#### What the exercise asks:
Could you set down exactly the lines in the records below between the line holding "Open the kanban settings gear icon" and the line holding "You are a computer-use agent. Viewport: 2145px", inclusive?

[Stored records]
--- START ---

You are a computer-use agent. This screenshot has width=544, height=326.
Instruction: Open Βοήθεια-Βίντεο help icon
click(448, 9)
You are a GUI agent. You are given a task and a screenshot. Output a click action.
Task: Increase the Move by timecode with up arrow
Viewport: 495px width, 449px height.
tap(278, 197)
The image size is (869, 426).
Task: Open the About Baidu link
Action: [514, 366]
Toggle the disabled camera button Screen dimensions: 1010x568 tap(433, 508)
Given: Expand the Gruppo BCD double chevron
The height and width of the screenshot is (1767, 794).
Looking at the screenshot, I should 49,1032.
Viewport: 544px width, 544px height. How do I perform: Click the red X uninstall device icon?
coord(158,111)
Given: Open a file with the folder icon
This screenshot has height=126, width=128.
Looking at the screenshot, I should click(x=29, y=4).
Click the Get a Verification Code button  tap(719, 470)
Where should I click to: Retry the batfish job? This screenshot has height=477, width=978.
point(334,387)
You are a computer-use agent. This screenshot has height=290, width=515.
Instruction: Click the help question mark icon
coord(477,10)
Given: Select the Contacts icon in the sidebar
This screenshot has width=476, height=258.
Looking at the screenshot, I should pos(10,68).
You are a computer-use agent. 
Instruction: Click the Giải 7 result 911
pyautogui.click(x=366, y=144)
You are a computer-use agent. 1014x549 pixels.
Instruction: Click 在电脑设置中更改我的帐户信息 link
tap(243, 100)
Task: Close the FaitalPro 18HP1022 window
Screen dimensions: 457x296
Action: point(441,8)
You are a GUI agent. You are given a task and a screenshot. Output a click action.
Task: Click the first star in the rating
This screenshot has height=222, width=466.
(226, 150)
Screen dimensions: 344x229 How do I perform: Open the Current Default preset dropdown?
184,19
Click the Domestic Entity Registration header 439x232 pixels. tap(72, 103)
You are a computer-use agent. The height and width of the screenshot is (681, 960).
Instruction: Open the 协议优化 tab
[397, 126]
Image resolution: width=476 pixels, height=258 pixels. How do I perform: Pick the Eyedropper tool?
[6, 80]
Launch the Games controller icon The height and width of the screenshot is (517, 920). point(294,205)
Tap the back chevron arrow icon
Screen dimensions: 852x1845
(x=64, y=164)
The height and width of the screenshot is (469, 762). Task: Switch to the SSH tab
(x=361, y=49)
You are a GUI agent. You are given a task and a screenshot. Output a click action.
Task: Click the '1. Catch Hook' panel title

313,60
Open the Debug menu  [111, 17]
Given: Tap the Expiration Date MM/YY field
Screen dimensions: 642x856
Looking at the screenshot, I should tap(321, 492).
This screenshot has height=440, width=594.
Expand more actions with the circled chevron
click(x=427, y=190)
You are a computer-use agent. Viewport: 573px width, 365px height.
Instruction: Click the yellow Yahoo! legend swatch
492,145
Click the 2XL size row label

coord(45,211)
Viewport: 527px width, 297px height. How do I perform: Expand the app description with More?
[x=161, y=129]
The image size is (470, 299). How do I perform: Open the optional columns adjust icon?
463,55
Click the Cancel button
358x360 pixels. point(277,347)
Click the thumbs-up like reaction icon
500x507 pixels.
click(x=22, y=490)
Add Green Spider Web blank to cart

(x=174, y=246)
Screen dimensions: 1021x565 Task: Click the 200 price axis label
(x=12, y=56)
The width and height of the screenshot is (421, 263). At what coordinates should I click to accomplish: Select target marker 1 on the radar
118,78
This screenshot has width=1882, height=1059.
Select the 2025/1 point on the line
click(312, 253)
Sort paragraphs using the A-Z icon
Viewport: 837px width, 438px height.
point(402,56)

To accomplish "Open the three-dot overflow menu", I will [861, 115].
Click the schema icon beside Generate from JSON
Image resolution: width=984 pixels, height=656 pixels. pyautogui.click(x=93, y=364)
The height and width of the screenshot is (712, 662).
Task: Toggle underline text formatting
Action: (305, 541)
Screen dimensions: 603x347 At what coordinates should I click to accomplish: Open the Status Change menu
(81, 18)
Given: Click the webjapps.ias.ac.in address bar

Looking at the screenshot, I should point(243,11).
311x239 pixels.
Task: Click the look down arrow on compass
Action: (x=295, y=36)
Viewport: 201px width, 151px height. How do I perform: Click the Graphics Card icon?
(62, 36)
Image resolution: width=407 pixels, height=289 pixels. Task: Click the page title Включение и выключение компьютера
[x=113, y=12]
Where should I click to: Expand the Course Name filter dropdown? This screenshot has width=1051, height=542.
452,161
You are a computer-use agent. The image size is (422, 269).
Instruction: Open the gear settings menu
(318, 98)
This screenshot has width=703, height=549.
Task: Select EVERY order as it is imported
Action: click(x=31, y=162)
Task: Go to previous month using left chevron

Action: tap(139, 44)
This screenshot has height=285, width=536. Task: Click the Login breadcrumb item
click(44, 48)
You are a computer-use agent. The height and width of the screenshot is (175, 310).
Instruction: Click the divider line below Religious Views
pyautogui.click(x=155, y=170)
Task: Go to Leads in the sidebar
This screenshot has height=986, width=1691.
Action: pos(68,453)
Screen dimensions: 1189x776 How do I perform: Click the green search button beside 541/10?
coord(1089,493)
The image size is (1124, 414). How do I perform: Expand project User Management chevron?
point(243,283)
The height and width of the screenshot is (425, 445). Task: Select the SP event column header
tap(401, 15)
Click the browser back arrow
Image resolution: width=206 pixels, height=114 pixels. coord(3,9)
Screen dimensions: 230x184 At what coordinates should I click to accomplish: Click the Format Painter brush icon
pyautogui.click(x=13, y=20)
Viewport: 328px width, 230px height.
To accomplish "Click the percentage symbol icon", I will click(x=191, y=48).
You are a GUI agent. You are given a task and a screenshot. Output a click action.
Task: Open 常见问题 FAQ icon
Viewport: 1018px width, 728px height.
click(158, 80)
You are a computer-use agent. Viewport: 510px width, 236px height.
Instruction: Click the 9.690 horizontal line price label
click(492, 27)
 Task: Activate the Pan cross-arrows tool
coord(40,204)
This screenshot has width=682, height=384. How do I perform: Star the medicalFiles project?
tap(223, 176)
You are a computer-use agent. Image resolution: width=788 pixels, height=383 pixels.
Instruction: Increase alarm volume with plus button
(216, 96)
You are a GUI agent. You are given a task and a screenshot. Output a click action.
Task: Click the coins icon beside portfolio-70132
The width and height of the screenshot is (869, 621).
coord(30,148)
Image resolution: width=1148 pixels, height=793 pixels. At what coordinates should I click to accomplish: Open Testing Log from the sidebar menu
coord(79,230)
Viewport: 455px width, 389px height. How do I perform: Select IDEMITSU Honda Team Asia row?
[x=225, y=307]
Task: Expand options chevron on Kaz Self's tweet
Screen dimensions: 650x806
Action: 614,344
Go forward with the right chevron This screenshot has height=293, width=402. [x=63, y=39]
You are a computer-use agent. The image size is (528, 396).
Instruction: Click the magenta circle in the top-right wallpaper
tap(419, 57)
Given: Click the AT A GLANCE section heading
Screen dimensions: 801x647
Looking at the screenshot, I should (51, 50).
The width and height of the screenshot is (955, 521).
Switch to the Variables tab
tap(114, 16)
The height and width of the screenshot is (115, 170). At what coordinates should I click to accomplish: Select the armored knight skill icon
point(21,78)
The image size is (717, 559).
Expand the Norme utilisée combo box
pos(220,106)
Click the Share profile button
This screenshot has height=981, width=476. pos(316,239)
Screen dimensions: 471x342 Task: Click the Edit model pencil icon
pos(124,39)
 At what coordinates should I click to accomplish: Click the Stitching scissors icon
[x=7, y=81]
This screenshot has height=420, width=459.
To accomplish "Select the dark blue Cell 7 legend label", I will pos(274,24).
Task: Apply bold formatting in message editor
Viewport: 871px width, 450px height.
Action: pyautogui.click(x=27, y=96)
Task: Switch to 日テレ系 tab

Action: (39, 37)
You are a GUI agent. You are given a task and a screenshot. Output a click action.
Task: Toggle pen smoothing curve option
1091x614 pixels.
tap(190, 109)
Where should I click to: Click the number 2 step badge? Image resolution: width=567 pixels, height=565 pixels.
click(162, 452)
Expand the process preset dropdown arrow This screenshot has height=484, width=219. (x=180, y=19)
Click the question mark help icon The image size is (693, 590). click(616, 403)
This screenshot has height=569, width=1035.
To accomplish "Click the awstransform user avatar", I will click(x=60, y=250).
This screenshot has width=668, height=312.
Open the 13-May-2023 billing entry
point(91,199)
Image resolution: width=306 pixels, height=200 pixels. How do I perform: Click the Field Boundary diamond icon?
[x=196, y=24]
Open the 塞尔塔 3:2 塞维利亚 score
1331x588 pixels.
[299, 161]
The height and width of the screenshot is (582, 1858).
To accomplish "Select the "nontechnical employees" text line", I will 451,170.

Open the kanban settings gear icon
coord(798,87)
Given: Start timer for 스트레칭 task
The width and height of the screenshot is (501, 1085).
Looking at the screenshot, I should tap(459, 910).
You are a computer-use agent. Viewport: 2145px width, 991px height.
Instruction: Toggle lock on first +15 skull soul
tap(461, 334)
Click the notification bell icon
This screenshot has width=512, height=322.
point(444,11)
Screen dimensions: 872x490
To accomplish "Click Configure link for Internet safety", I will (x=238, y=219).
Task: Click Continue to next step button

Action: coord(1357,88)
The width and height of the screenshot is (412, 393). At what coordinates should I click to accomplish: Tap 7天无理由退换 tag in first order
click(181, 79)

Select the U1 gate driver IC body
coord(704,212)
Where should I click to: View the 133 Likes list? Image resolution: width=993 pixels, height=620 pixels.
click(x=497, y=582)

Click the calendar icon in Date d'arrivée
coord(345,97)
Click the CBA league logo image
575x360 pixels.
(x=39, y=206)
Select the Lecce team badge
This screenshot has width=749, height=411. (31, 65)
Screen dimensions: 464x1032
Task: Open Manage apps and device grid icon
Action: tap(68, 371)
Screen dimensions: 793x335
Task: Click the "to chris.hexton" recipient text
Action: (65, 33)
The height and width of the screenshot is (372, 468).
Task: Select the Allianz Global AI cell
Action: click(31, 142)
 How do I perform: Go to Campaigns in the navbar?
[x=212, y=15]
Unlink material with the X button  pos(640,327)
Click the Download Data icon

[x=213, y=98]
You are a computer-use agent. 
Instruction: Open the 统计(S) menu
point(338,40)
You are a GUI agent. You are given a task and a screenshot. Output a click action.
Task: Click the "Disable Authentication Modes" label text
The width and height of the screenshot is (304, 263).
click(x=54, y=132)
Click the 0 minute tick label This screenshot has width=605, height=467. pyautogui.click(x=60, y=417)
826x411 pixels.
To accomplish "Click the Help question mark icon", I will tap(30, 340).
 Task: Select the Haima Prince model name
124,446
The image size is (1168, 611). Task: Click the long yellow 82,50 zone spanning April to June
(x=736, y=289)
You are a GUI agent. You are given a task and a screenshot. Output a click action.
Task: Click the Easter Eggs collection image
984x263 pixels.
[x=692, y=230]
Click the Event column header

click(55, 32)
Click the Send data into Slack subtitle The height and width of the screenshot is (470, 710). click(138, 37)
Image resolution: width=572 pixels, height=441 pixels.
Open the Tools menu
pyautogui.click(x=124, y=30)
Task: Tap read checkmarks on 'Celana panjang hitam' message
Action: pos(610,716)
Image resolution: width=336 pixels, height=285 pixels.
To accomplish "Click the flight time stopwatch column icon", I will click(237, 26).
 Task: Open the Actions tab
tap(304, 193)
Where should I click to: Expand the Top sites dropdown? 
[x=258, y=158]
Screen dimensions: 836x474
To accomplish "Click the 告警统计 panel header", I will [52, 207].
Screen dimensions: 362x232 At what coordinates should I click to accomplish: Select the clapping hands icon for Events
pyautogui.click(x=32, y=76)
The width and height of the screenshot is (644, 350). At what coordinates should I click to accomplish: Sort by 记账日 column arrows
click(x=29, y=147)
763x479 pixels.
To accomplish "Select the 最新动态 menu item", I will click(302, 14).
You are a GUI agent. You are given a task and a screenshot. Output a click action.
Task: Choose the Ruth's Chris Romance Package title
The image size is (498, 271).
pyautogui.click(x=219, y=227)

--- END ---

#### Answer space:
Open the kanban settings gear icon
coord(798,87)
Given: Start timer for 스트레칭 task
The width and height of the screenshot is (501, 1085).
Looking at the screenshot, I should tap(459, 910).
You are a computer-use agent. Viewport: 2145px width, 991px height.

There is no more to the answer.